Although the Court in 2014 found that HUD had exceeded its authority by adopting the Rule, the Supreme Court’s 2015 ruling in Texas Department of Housing and Community Affairs v. Inclusive Communities Project, Inc., held that that disparate impact claims may be brought under the FHA. Despite this holding, plaintiffs amended their complaint to allege that although disparate impact claims could be brought under the FHA, the Rule as promulgated was still inconsistent with the FHA.

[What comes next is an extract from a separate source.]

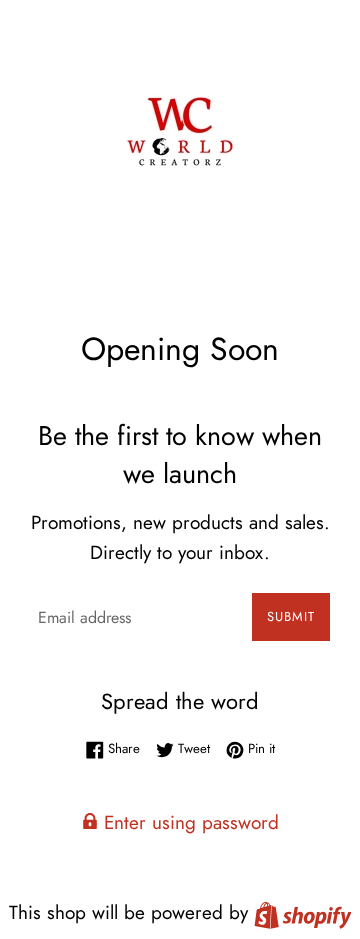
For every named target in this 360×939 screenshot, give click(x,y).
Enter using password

Following HUD issuing a final revised Rule in September 2020, this ruling was stayed by a Massachusetts federal district court until the current administration urged HUD to reinstate the Rule in 2021, before HUD ultimately reinstated the final Rule earlier this year, permitting the remaining plaintiff insurance association to renew its challenge to the Rule.
Plaintiff filed a motion for summary judgment, arguing that the reinstated Rule conflicts with the FHA by imposing a disparate impact requirement on insurers’ underwriting and rating practices. Plaintiff also argued insurers were heavily regulated by state laws limiting discretion in underwriting and rate making decisions and how insurers may make risk assessments, and therefore the Rule conflicts with these existing state regulations. Further, plaintiff alleged the Rule conflicted with the FHA as it permitted a claim to be established based on statistical disparities. Lastly, plaintiff argued the Rule conflicts with the Supreme Court’s holding in Inclusive Communities that the FHA should not be used to “second-guess which of two reasonable approaches” an entity should follow, that the FHA is not “an instrument to force . . . [defendants] to reorder their priorities,” and that disparate impact liability is properly used only to “remov[e] artificial, arbitrary, and unnecessary barriers.”
The Court was unpersuaded by each of these arguments. It denied plaintiff’s motion for summary judgment and granted HUD’s cross-motion for summary judgment.
The case is National Association of Mutula Insurance Companies v. United States Department of Housing and Urban Development, et al., 1:13-cv-00966-RJL (D.D.C. 2023).